Savoir, c'est déjà résister
Par Benoît Payan, Maire de Marseille
À Marseille, carrefour des paroles et des cultures, les vérités circulent, s’entrechoquent et parfois s’affrontent. Ici, l’information prend un sens particulier. L’accélération des flux d’information soumet la société tout entière à une quantité inédite de contenus, sans toujours disposer des repères nécessaires pour les interpréter.

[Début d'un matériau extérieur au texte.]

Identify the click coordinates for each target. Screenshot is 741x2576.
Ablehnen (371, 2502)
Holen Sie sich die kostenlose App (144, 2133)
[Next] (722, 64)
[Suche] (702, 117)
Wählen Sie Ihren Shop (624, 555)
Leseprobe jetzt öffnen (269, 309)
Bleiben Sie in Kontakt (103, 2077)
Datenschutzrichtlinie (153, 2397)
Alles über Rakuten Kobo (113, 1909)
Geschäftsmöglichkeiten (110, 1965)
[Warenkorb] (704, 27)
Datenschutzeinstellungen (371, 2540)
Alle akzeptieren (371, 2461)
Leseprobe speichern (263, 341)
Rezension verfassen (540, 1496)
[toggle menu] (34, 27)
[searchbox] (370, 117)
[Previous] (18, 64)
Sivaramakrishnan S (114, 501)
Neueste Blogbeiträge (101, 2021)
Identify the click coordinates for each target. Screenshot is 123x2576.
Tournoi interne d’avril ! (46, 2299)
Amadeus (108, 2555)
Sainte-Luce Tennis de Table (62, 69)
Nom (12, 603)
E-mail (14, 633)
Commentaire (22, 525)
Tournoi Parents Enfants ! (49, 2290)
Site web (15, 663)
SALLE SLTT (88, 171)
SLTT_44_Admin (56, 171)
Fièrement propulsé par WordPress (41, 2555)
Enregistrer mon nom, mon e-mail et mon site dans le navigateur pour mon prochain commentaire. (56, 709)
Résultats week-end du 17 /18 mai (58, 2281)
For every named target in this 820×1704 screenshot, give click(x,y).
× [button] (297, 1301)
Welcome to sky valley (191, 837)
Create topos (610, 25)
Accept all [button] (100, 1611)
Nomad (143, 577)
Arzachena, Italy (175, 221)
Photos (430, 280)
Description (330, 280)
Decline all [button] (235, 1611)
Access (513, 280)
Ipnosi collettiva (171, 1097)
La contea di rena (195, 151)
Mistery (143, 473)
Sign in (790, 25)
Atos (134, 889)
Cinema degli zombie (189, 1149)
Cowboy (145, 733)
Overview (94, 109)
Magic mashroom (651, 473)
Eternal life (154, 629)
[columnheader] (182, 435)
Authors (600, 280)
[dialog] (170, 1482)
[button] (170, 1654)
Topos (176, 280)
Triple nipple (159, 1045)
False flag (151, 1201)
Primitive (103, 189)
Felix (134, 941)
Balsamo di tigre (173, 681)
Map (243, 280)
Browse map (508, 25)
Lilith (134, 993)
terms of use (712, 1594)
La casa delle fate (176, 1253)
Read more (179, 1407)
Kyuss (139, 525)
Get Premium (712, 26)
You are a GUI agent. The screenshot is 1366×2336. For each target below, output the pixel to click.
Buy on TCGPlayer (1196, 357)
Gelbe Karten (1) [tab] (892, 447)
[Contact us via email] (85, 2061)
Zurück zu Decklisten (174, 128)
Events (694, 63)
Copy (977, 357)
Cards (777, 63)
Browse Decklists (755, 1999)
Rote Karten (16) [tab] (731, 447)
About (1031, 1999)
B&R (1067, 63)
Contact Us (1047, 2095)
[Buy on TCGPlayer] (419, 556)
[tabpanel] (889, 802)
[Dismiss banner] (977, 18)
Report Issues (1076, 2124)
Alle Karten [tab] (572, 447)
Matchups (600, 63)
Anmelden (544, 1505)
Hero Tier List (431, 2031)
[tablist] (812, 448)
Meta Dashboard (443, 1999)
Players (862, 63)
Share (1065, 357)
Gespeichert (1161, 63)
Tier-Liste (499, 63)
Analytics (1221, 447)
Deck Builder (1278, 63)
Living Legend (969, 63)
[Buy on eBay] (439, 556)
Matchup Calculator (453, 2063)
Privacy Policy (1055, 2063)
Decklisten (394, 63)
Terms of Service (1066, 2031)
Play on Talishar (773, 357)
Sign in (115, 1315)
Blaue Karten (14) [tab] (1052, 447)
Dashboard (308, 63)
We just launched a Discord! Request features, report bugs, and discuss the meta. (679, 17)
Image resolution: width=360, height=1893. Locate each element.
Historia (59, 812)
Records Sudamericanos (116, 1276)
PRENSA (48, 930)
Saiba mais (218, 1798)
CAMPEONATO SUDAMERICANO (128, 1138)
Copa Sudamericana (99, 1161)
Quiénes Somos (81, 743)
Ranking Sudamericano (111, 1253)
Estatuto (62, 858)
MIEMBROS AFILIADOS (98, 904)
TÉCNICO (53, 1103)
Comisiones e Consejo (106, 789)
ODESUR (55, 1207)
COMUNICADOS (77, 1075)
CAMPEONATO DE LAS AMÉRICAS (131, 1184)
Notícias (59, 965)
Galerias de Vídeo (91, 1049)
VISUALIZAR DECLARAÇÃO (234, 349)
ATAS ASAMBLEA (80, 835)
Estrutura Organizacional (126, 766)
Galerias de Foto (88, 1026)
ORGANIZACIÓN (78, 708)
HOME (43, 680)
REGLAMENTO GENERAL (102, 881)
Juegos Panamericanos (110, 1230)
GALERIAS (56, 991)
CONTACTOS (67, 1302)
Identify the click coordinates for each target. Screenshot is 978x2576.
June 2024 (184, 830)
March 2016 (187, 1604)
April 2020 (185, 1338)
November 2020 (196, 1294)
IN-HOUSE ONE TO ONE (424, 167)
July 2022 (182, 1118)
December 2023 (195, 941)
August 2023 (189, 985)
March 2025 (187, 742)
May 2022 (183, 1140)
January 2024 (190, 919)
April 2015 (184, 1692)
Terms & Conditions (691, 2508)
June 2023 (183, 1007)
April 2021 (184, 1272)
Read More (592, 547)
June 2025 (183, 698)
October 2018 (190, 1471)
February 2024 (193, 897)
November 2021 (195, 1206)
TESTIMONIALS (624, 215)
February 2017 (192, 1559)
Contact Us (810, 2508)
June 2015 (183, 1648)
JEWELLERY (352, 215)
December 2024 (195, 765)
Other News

L’information, aujourd’hui, est mise à l’épreuve par le défi de la désinformation. Dans ce contexte, la responsabilité du lecteur grandit : il lui revient de faire la part du vrai et du faux, de questionner la source autant que le message.
Cela interroge notre capacité collective à comprendre le monde. Parce que dans ce flux permanent, il devient difficile de distinguer ce qui est démontré, construit, argumenté, de ce qui est simplement répété, amplifié ou instrumentalisé. Le savoir, dans ce contexte, devient un acte de vigilance et une exigence de méthode.
Lecteurs, journalistes, élus, enseignants. Tous doivent redoubler d’effort pour s’informer. Et ce sont les chercheurs, les scientifiques, qui nous aident à poser les fondations de cette exigence. Par leur travail patient, par la précision de leur analyse, ils permettent à la vérité de se frayer un chemin. Ce sont les chiffres, et surtout leur interprétation éclairée, qui nous permettent de déceler le réel dans le chaos apparent.
C’est pourquoi je suis fier d’accueillir pour sa 6e édition le festival Allez Savoir, qui revient avec la même ambition : faire vivre la pensée critique, encourager le dialogue et ouvrir les savoirs à toutes et tous, cette année sur le thème « Informer, s’informer, déformer ».
Je souhaite ici remercier celles et ceux qui rendent l’évènement possible : les chercheuses et chercheurs, les équipes de l’EHESS, les organisateurs, les bénévoles, les partenaires. Grâce à vous, Marseille devient un lieu de réflexion partagée, de confrontation intellectuelle et d’intelligence collective.
Ce festival est un élan démocratique, un geste qui aide les citoyens à penser par eux-mêmes, à comprendre le monde, à refuser les dogmes et les simplismes. Prenez le temps d’écouter, de douter, de vous étonner. Prenez le temps de savoir, car savoir, c’est déjà résister.